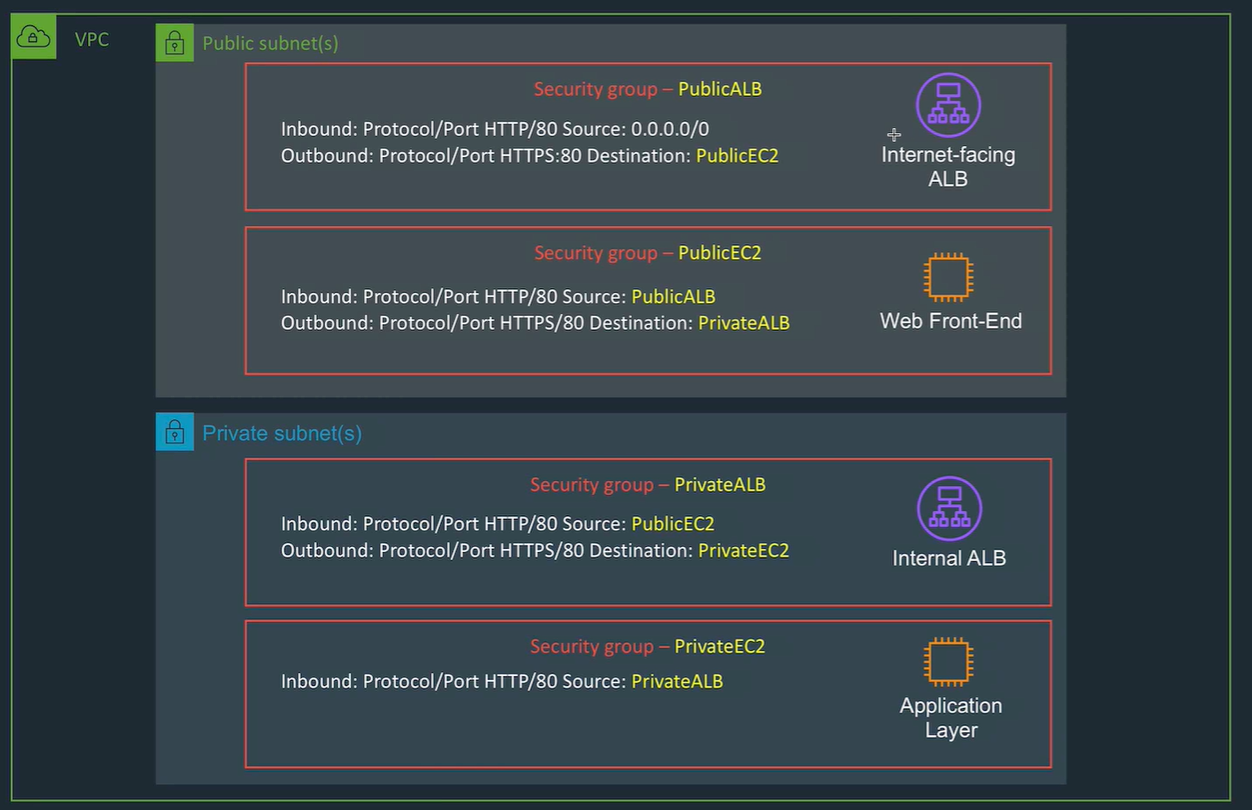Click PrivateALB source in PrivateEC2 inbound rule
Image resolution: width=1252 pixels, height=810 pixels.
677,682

...

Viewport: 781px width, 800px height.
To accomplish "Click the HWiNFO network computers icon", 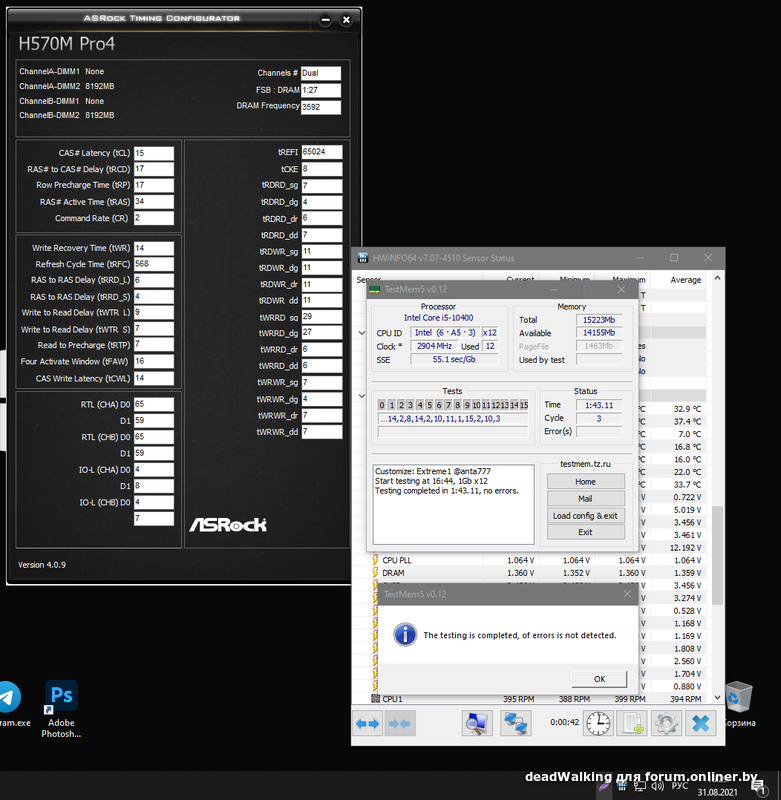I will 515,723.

* * *

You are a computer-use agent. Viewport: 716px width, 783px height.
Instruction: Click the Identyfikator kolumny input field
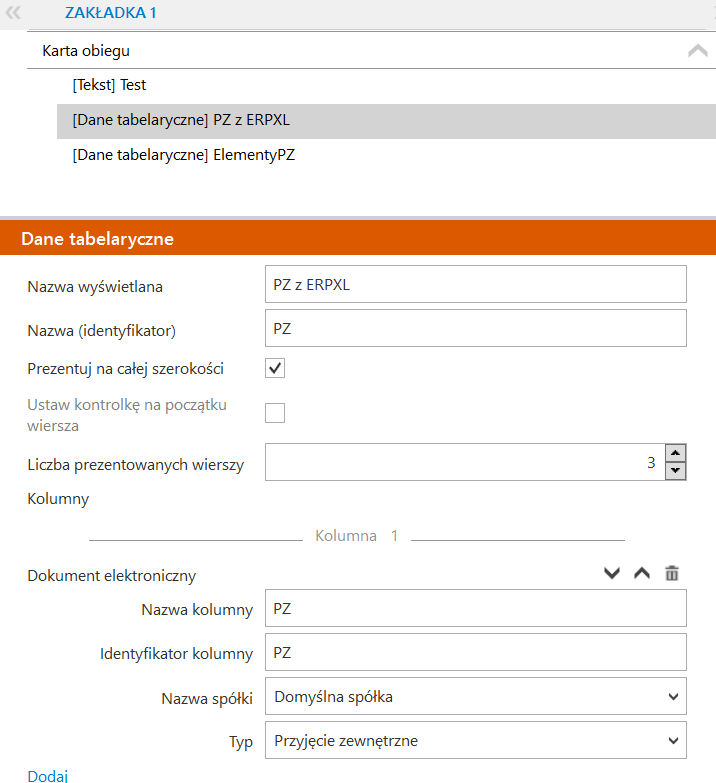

Problem details: How many of the lines in this material contain the word "Viewport"? State the number and nothing else.

Solved problem: 2